▶ **TO DO**:
Line count for "agent": give the number of lines in the records below that hold it, and nothing else.
════════════════════
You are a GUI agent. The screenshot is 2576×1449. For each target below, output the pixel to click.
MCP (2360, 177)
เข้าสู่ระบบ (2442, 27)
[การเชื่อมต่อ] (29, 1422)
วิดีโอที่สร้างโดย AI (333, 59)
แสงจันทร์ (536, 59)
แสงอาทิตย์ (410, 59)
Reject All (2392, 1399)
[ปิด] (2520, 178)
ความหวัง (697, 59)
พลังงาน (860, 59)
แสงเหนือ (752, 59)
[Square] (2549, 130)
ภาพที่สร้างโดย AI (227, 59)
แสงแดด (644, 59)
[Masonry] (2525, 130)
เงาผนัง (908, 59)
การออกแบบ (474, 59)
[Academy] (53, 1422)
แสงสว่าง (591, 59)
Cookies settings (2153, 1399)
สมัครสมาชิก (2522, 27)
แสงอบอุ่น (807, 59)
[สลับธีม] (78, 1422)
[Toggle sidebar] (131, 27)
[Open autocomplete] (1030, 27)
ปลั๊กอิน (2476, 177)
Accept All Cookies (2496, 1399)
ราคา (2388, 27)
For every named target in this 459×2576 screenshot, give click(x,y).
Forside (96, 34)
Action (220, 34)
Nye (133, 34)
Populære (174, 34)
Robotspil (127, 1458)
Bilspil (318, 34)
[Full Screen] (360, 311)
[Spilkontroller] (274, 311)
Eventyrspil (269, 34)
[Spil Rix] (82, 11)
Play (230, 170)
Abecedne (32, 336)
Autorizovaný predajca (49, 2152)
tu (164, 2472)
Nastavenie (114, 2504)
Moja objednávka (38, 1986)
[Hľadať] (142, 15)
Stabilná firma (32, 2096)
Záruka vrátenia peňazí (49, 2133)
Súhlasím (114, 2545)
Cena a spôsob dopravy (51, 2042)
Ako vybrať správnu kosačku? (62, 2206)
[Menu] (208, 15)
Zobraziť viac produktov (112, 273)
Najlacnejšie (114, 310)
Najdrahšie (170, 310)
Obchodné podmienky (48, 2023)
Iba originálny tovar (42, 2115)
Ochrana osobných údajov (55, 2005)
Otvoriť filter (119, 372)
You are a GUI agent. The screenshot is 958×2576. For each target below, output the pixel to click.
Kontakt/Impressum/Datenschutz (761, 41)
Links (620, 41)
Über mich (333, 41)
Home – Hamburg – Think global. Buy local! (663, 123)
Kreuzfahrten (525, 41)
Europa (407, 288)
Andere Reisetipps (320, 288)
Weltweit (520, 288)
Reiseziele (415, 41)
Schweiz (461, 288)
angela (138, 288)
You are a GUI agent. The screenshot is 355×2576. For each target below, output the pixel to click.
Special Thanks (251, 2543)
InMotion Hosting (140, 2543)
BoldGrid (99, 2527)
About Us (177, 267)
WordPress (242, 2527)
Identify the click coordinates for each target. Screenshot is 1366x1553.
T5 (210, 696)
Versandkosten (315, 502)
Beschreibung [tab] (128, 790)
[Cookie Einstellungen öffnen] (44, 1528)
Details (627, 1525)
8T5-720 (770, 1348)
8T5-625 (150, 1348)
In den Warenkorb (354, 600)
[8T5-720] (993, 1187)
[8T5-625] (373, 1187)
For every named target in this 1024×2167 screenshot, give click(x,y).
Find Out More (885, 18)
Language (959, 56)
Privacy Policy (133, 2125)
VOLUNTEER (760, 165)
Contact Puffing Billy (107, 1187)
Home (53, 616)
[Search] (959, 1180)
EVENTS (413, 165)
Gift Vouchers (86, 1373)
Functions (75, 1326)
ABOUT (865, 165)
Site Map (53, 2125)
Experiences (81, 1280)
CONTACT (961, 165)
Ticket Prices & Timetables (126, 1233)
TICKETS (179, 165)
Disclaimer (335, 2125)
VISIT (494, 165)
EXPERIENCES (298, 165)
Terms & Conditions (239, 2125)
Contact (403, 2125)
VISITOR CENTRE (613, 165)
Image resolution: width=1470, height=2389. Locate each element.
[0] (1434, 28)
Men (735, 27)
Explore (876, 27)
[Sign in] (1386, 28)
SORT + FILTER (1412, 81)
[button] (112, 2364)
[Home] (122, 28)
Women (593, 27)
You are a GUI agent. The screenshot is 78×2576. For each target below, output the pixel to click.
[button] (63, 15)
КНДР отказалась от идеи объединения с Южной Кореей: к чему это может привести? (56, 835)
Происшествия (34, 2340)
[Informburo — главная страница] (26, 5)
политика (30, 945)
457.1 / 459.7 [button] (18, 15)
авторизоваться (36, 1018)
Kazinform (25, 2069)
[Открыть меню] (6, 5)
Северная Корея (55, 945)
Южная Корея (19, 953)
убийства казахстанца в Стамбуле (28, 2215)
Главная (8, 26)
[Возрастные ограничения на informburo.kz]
════════════════════
▶ **TASK RESULT**:
4